Yes, even amongst ourselves we do it. There was an occasion growing up in a Caribbean household when I was young, black, beautiful, and carefree – or so I thought!
Until Marcia Hendrix, I could never forget that name, it reminded me that my hair favoured peppercorns, and my lips were ‘too big for my face’ and not to even try flirting with Winston, the red skin boy that all the girls were after!
Put up a fight
But who are we fighting with? Ourselves? Institutionalised ‘…isms’ of society – race, education, profession?
I’ve always loved my blackness, foolishness, and distinctive laugh, despite not always feeling self-confident.
That’s why it is so important to me, to not only let my girls but all young black girls know that they are wonderful, worthy, multi-dimensional beings, able to be anything they put their minds to.
We know we live in a world where the vast majority of women who are celebrated by mainstream media look nothing like us, speak nothing like us nor necessarily dress like us, but do we still need to continue fighting hundreds of years of brutal conditioning of being considered less than – through everyday language, behaviour, laws, music etc. It would seem so.
Teaching our girls to love themselves despite what society dictates is not only empowering but crucial for their identities as any mismanagement about self-perception will foster either self-sabotage or lack of self-love.
I wonder how many of us spend so much time being critical of ourselves that we forget that there are things that we should love about ourselves and others too. Share the love.
Did you ever write or receive a love letter growing up? How did it make you feel, especially if it was from someone you really liked?
When our children tell us “they’re not good enough, pretty enough, talented enough, write them a ‘love letter’, tell them you love them, send them a love text, encourage them to read about inspirational women throughout the generations; encourage them to set goals to boost their self-esteem, like learning a new skill or language; help them create a personal space – to love themselves!
Yes, celebrate being that ‘brown girl in the ring’ who looked like the sugar in the plum and who enjoyed the fried fish and johnnycakes.
There are times in my business and sometimes personal life that I have to put on my ‘hard face’ of resilience, especially when I feel low, insecure, overwhelmed but is that ‘my bad’?
There are a couple of ‘bad’ women I admire for their ‘overcoming’ attitude either through music or life experience.
Take Beyoncé for example. I enjoy blasting out a few of her most powerful empowerment lyrics that define a generation of women. Her tracks: Me, Myself and I, Pretty Hurts, I’m Feeling Myself are all about finding strength from within; telling us girls we can be just fine as we are; to dig deeper and focus on what really matters — who we are, not what we look like. There’s no reason to apologise or feel bad about your skin tone, hairstyle, or the shape of your nose – that is what makes us who we are. It’s our legacy for goodness sake.
Then there’s Oprah. I watched one of her videos last year where she gave a talk at the National Museum of African American History honouring her legacy and encouraging others to forge their own legacy.
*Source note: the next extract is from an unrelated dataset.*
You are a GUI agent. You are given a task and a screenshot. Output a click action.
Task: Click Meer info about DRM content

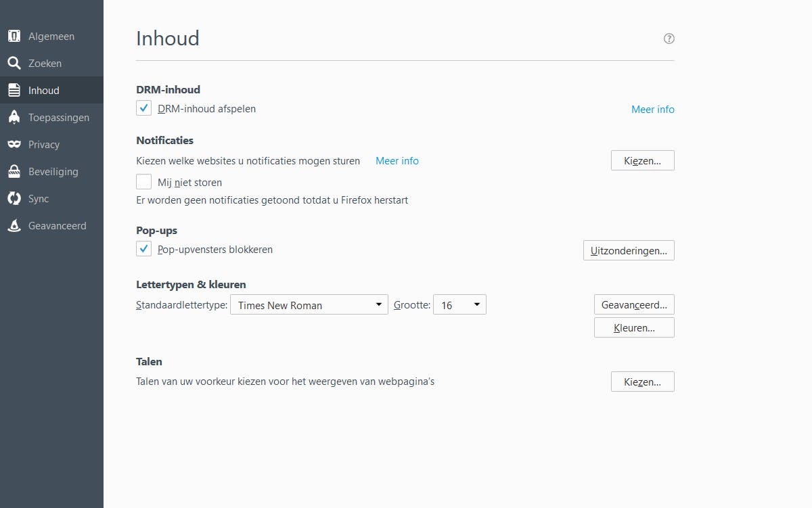point(652,109)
She said: “I cannot come in the door… or I cannot leave without passing that painting. I am reminded of where I come from every day of my life.”
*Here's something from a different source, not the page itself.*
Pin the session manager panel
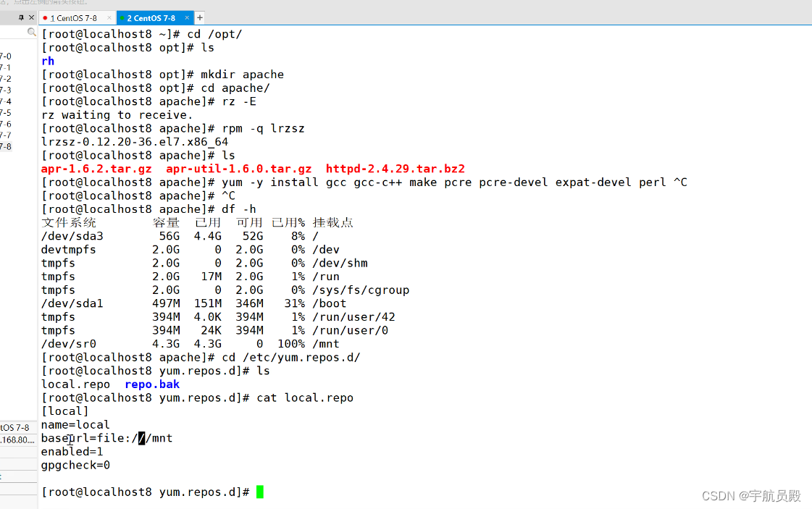This screenshot has height=509, width=812. pos(21,17)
Oprah described the 6-foot-tall painting, depicting a slave family, in the centre of her house that she says sets the foundation for her life. I love it.
Who or what inspires you? My mother was my true inspiration – bless her. I remember growing up, our house was full of books, family pictures, laughter, positive vibes.
She often would tell us girls: “Remember, you come from Kings and Queens. Hold your head up and walk tall”.
Those words have influenced me to be the person I am today, and the reason I set up the Baton Awards, and The Tribe, platforms to harness and celebrate the talents of women and girls like us through the power of sisterhood, self-belief and inner-strength.
So let us not forget – We’re great. We’re beautiful. We’re black.